県警の鑑定で死因は「窒息死、乳幼児突然死症候群(SIDS)のどちらの可能性もある」との結果だった。しかし同課は死因の鑑定と別に、悠妃ちゃんが寝ていた布団の中の状況を再現し、二酸化炭素の蓄積濃度を鑑定。「酸素の欠乏が生じて窒息死したとしても矛盾はない」との結果を得て、窒息死の疑いが強いと判断した。
同課によると、事故当日、施設には乳児22人がおり、うち悠妃ちゃんが寝ていた部屋には10人がいたが、この部屋を担当する保育士は2人しかいなかった。また、元保育士が悠妃ちゃんの顔色や呼吸を細かく観察していれば死亡する恐れを予測できたと指摘した。元保育士は「泣きやまなかったため、うつぶせ寝にすれば泣きやむと思った」と供述しているという。【浅妻博之】
◇遺族、損害賠償請求へ
書類送検を受け、悠妃ちゃんの遺族は、元園長と元保育士を相手取り、今月中にも損害賠償請求を山形地裁に起こす方針だ。
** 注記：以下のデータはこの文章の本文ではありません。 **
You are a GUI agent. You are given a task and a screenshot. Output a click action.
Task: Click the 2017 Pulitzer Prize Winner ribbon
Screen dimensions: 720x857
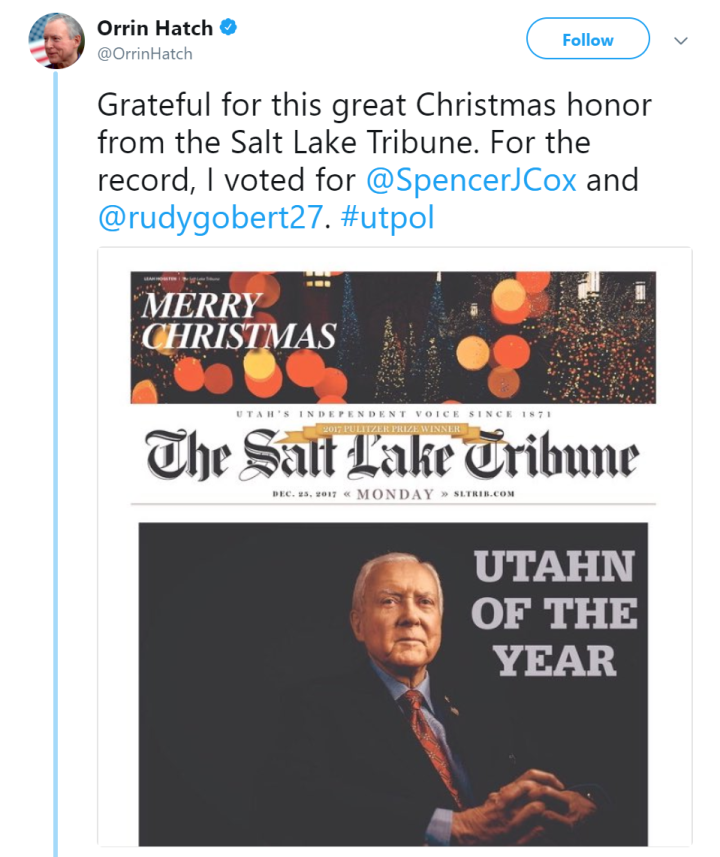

悠妃ちゃんの祖父(59)は毎日新聞の取材に「真実を知る第一歩が踏み出せた。施設でどういう保育がなされ、なぜ発見が遅れたのか。私たちは真実を知りたい」と心境を語った。
祖父は元園長に対し「自分が今までやってきた保育のあり方を見直し、命の尊さをもう一度、考え直してもらいたい」と述べた。
元保育士には「うつぶせ寝は危険なのに当時の行動は軽率だったのではないか。孫が可哀そうすぎる」と話した。そして「起訴され、裁判の場で正直に本当のことを話してもらいたい」と話した。